## What to produce
All lines from the one containing "Given: Switch to the Mill tab" through the end of the data below are to be transcribed exactly. Leave out the rest.
Records for processing Block Start
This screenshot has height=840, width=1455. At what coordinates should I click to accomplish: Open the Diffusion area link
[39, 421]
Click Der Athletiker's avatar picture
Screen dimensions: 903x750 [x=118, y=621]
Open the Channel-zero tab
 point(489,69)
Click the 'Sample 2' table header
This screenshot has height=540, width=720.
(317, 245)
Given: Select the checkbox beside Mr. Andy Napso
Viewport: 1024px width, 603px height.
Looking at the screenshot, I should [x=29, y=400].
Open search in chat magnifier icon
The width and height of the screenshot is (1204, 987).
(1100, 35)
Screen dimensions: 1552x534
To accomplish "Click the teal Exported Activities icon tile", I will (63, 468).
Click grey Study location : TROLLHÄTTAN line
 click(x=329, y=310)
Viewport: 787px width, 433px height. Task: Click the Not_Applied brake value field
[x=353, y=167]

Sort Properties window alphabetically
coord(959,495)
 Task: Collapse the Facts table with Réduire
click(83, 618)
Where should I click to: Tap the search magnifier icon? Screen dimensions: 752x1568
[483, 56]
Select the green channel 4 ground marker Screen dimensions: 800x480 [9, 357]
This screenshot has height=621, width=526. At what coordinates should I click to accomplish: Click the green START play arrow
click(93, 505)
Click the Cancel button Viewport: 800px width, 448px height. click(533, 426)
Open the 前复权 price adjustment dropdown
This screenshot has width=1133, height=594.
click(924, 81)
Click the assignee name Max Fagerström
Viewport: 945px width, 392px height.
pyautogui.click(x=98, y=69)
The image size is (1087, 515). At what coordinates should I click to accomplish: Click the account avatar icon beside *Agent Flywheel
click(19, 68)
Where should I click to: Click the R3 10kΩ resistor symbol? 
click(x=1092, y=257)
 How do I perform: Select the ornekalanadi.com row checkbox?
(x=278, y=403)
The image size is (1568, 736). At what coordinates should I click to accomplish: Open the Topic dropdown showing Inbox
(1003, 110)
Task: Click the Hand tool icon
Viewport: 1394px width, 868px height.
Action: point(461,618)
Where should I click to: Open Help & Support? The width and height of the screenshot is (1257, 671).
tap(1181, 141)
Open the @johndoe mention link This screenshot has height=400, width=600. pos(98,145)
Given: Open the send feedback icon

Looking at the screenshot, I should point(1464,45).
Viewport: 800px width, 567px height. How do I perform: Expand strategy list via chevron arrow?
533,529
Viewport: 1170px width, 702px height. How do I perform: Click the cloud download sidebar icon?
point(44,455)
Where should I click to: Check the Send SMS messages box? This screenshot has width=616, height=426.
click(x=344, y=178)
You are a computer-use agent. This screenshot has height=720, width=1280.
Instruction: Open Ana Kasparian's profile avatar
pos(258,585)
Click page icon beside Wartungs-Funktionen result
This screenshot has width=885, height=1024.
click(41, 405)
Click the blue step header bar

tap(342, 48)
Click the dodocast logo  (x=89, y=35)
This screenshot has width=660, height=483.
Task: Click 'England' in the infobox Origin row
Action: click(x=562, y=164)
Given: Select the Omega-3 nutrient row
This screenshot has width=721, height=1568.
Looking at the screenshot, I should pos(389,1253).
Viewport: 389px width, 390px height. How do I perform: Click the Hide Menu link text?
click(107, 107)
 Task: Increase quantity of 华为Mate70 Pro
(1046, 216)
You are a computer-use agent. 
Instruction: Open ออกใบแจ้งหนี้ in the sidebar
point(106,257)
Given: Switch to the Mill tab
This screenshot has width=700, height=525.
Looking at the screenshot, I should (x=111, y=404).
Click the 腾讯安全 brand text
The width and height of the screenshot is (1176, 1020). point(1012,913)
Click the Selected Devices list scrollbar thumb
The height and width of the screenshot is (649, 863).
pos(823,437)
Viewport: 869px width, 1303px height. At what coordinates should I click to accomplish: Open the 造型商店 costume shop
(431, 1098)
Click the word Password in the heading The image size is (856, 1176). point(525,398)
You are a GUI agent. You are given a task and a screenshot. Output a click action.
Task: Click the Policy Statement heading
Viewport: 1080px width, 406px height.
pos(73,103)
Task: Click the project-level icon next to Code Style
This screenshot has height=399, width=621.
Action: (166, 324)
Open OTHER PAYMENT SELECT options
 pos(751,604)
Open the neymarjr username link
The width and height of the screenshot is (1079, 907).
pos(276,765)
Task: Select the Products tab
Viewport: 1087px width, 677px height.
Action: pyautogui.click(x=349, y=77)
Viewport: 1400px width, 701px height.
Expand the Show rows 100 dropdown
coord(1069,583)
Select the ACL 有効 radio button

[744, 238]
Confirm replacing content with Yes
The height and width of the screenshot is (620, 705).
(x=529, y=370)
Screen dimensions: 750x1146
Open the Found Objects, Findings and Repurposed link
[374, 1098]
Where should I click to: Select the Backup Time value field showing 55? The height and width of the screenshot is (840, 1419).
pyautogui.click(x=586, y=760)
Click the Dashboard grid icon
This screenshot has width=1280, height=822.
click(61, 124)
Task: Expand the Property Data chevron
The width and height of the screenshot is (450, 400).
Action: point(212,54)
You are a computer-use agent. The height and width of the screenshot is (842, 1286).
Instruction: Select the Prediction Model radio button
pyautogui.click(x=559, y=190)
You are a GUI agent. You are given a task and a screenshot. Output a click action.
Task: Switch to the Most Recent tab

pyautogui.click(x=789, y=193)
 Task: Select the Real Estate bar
Records for processing Block End
## Answer to this problem
Given: Switch to the Mill tab
This screenshot has width=700, height=525.
Looking at the screenshot, I should (x=111, y=404).
Click the 腾讯安全 brand text
The width and height of the screenshot is (1176, 1020). point(1012,913)
Click the Selected Devices list scrollbar thumb
The height and width of the screenshot is (649, 863).
pos(823,437)
Viewport: 869px width, 1303px height. At what coordinates should I click to accomplish: Open the 造型商店 costume shop
(431, 1098)
Click the word Password in the heading The image size is (856, 1176). point(525,398)
You are a GUI agent. You are given a task and a screenshot. Output a click action.
Task: Click the Policy Statement heading
Viewport: 1080px width, 406px height.
pos(73,103)
Task: Click the project-level icon next to Code Style
This screenshot has height=399, width=621.
Action: (166, 324)
Open OTHER PAYMENT SELECT options
 pos(751,604)
Open the neymarjr username link
The width and height of the screenshot is (1079, 907).
pos(276,765)
Task: Select the Products tab
Viewport: 1087px width, 677px height.
Action: pyautogui.click(x=349, y=77)
Viewport: 1400px width, 701px height.
Expand the Show rows 100 dropdown
coord(1069,583)
Select the ACL 有効 radio button

[744, 238]
Confirm replacing content with Yes
The height and width of the screenshot is (620, 705).
(x=529, y=370)
Screen dimensions: 750x1146
Open the Found Objects, Findings and Repurposed link
[374, 1098]
Where should I click to: Select the Backup Time value field showing 55? The height and width of the screenshot is (840, 1419).
pyautogui.click(x=586, y=760)
Click the Dashboard grid icon
This screenshot has width=1280, height=822.
click(61, 124)
Task: Expand the Property Data chevron
The width and height of the screenshot is (450, 400).
Action: point(212,54)
You are a computer-use agent. The height and width of the screenshot is (842, 1286).
Instruction: Select the Prediction Model radio button
pyautogui.click(x=559, y=190)
You are a GUI agent. You are given a task and a screenshot. Output a click action.
Task: Switch to the Most Recent tab

pyautogui.click(x=789, y=193)
 Task: Select the Real Estate bar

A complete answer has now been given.